> _Exercise instructions_
Without the pictures, retype exactly the lines from the top of the entries below through the line that contains "1800 120 5165 (India) (80, 2450)".

# # # # # # #

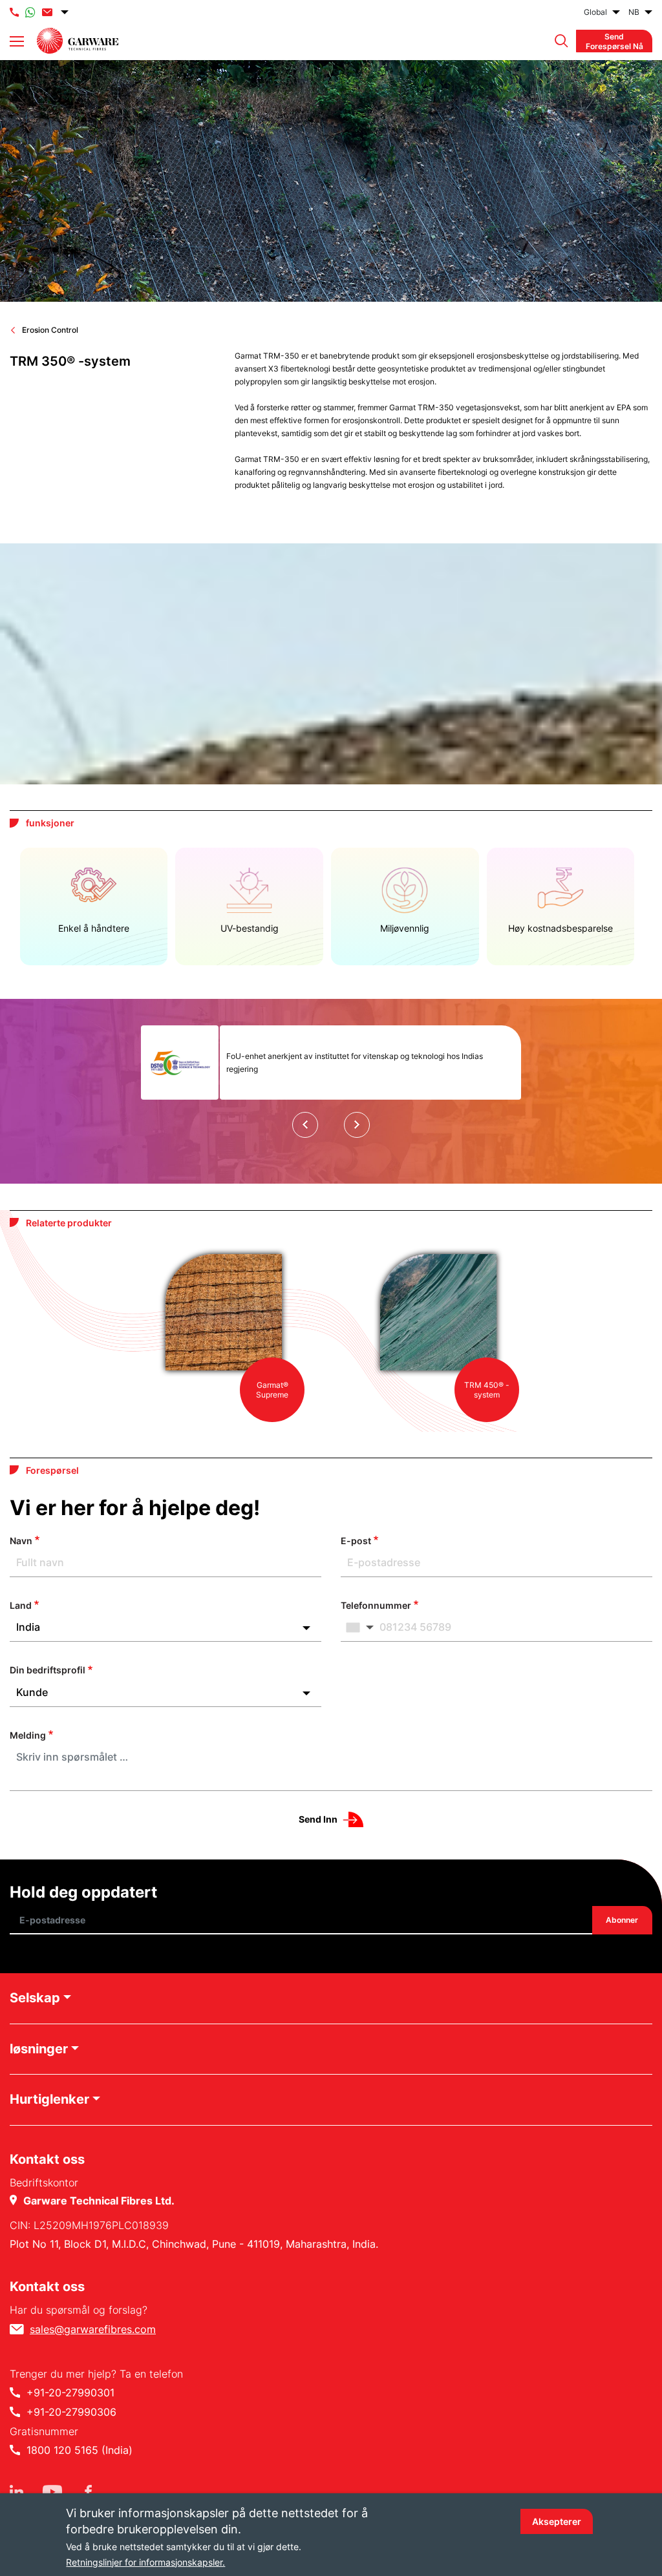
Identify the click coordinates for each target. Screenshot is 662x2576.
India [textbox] (28, 1626)
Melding (28, 1735)
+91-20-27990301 (70, 2392)
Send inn (318, 1819)
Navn (21, 1540)
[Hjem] (77, 41)
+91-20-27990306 (71, 2411)
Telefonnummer (376, 1605)
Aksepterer (556, 2521)
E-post (356, 1540)
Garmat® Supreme (272, 1389)
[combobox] (165, 1627)
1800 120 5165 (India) (80, 2450)
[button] (558, 41)
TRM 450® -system (486, 1389)
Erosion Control (50, 330)
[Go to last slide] (305, 1125)
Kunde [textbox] (32, 1692)
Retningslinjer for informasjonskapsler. (145, 2562)
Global (595, 12)
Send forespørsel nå (614, 40)
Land (21, 1605)
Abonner (622, 1920)
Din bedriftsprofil (47, 1669)
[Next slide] (357, 1125)
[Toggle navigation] (17, 41)
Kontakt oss (47, 2286)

# # # # # # #

> _Exercise answer_
Identify the click coordinates for each target. Screenshot is 662x2576.
India [textbox] (28, 1626)
Melding (28, 1735)
+91-20-27990301 (70, 2392)
Send inn (318, 1819)
Navn (21, 1540)
[Hjem] (77, 41)
+91-20-27990306 (71, 2411)
Telefonnummer (376, 1605)
Aksepterer (556, 2521)
E-post (356, 1540)
Garmat® Supreme (272, 1389)
[combobox] (165, 1627)
1800 120 5165 (India) (80, 2450)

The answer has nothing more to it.